I certainly appreciate your frustration, but we have a problem with these devices due to the manufacturer, and we either keep changing them back and forward each time someone complains, or we need to draw a line in the sand, and unfortunately you ended up on the wrong side of the line. I think changing back and forward though is bad for everyone as we don’t have any stability.
I’m not sure what you are getting at?
This config file will provide the information for this device. What we also need (somehow) is to know what the other devices firmware versions are so that we can see if there is a way to differentiate between then.
Maybe I miss your point, but with only one file we can’t tell the difference between multiple devices.
This reminds me of a similar situation with Wi-FI standards. Testing for WPA2 focused more on compatibility than meeting the standard so some manufacturers cut corners compromising security.
For the new WPA3 standard that is required for Wi-FI 6 certification they are testing to meet the standard.
Unfortunately that doesn’t help the situation here.
ZWave and ZigBee both (in theory) test against the standard, but of course there is always the question of how well defined tests are, and the ZWave standard is not written like a set of requirements so it’s probably easy to miss things.
Unfortunately openHABs thing definition system using the XML files that come from the database can only be read from the binding JAR file, and not from a local system. This has been debated many times. If the ZWave binding wanted to do something different we’d have to write another system to implement this outside of the openHAB framework.
This is an unfortunate situation and I haven’t read through every post. In case nobody has suggested this to get @maxsm able to use the device, the distributed jar file can be manually modified. You’d then delete and rediscover the TZ65Ds. You can then go back to the production binding (just don’t delete the Things). Not a solution, but at least a workaround?
you’re right. But I am strong enough to do it myself;).

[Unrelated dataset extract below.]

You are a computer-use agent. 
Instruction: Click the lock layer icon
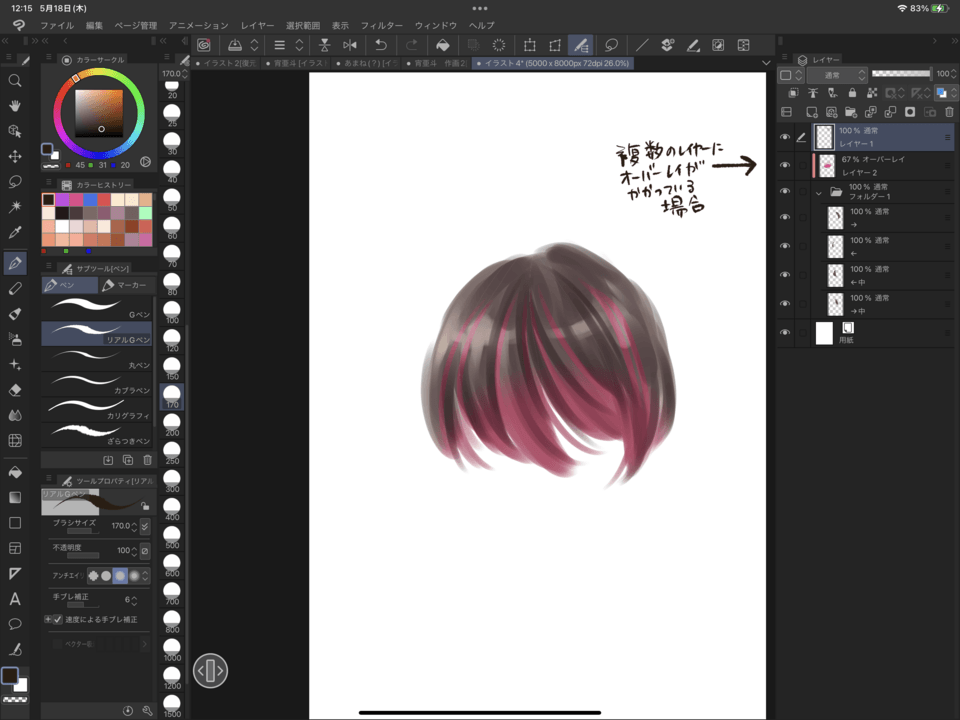click(x=852, y=93)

You gave me a great link. I used it to prepare the script.
In my case, the situation is a bit simpler - the devices are already in the database.

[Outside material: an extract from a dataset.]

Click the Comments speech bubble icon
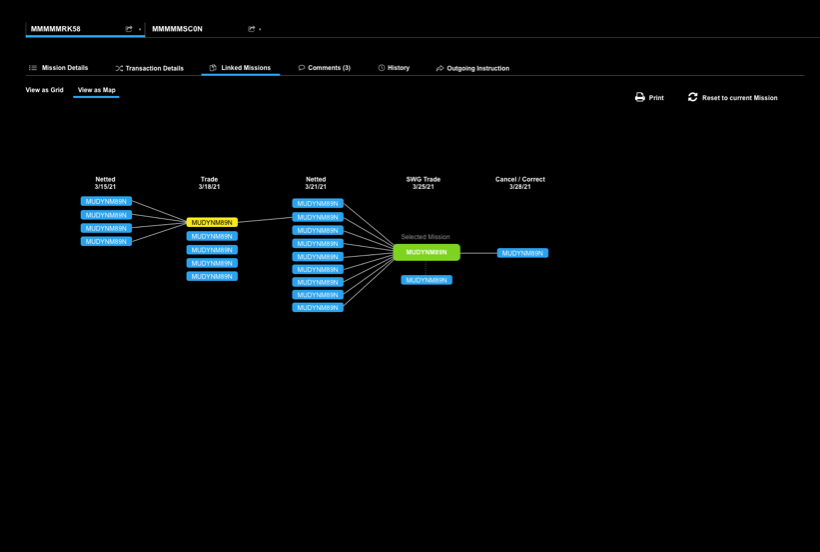This screenshot has height=552, width=820. 301,68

I applied script yesterday and re-created the device. Everything works as it should. Moreover, I have several one-button switches(TZ65S). One-button switches apper as two-button switches (it have same id) and there are no problems with that.
When I understand this topic, the second switch is only usuable by groups?
I would like to control a KNX relay with it over OH, so guess this switch (TZ36D) is a bad choice?
Any suggestions?
Maybe a stupid question, but isn’t possible to configure a ‘group 4’ in OH somehow?
If I understand it correclty, the second switch can only send a ‘command’ to group 4 in a zwave network?
So if a zwave device in that network is also in group 4, and notice this, OH should be able to see it?
Correct?
What do you mean by this? There is no “group 4 in the network”. A group number is only valid for each device - commands are not sent to groups at all, but are sent to the nodes in a group defined on each device.
In general, nodes have no visibility of groups on any other devices other than themselves.
Normally, yes, but this naming is not consistent. For ZWave+ devices, there is a clear policy - older devices have no such requirement and different manufacturers do different things.
It depends… For ZWave+ devices there is a clear policy. There is only 1 lifeline group, and the controller should only be in this group under most conditions. For older devices it very much comes down to how the manufacturer designed the device and sometimes multiple links to the controller may be needed.
Care should be taken when adding the controller in multiple groups though as this can cause problems due to message duplication, so you need to understand what is happening.